• Fragmento proporcionado

Mi primera visita: Soria. Allí partí inocente y feliz pensando en pingües dividendos para tan sencillo trabajo. El autobús me dejó en el centro de Soria capital y de allí me dirigí al concesionario. Hallábase éste a las afueras y casi en pleno desierto, azotado por un viento terrible de ulular semejante al de las praderas del Oeste. Entré en aquel local enorme y espacioso y me presenté al encargado. Éste a su vez me presentó al gran jefe que, tras atenderme con mucha amabilidad, me condujo hasta las cajas que contenían la publicidad del Mundial de Francia 98, y mostró una gran satisfacción al conocer que yo iba a encargarme de colocar dicha propaganda de inmediato. Allí quedé frente a tres enormes cajas celosamente precintadas, sospechando que no iba a encontrármelas sólo rellenas de adhesivos del Mundial. Pedí un cúter y corté la cinta de carrocero de las tres.

• Datos registrados
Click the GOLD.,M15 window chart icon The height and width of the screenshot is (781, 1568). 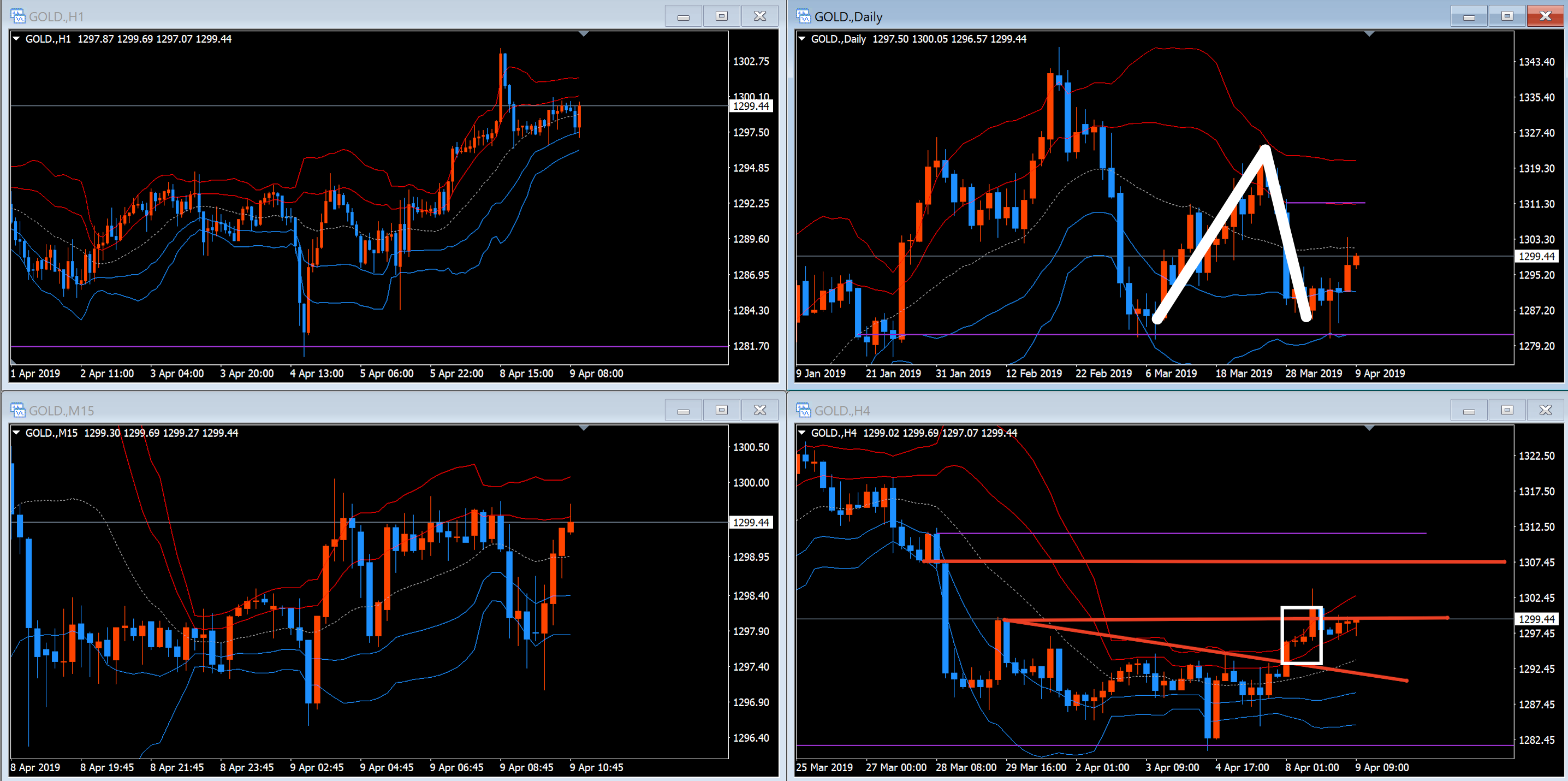tap(17, 410)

• Problemas y tareas
1 > Reescribe el tramo del fragmento sobre la visita a Soria que va desde "Mi primera visita: Soria." hasta "de las tres.", sustituyendo "autobús" por "tren".
2 > Traduce al inglés la siguiente oración del fragmento sobre la visita a Soria: "El autobús me dejó en el centro de Soria capital y de allí me dirigí al concesionario."

• Soluciones
1 >
Mi primera visita: Soria. Allí partí inocente y feliz pensando en pingües dividendos para tan sencillo trabajo. El tren me dejó en el centro de Soria capital y de allí me dirigí al concesionario. Hallábase éste a las afueras y casi en pleno desierto, azotado por un viento terrible de ulular semejante al de las praderas del Oeste. Entré en aquel local enorme y espacioso y me presenté al encargado. Éste a su vez me presentó al gran jefe que, tras atenderme con mucha amabilidad, me condujo hasta las cajas que contenían la publicidad del Mundial de Francia 98, y mostró una gran satisfacción al conocer que yo iba a encargarme de colocar dicha propaganda de inmediato. Allí quedé frente a tres enormes cajas celosamente precintadas, sospechando que no iba a encontrármelas sólo rellenas de adhesivos del Mundial. Pedí un cúter y corté la cinta de carrocero de las tres.

2 > The bus dropped me off in the center of the city of Soria, and from there I headed to the dealership.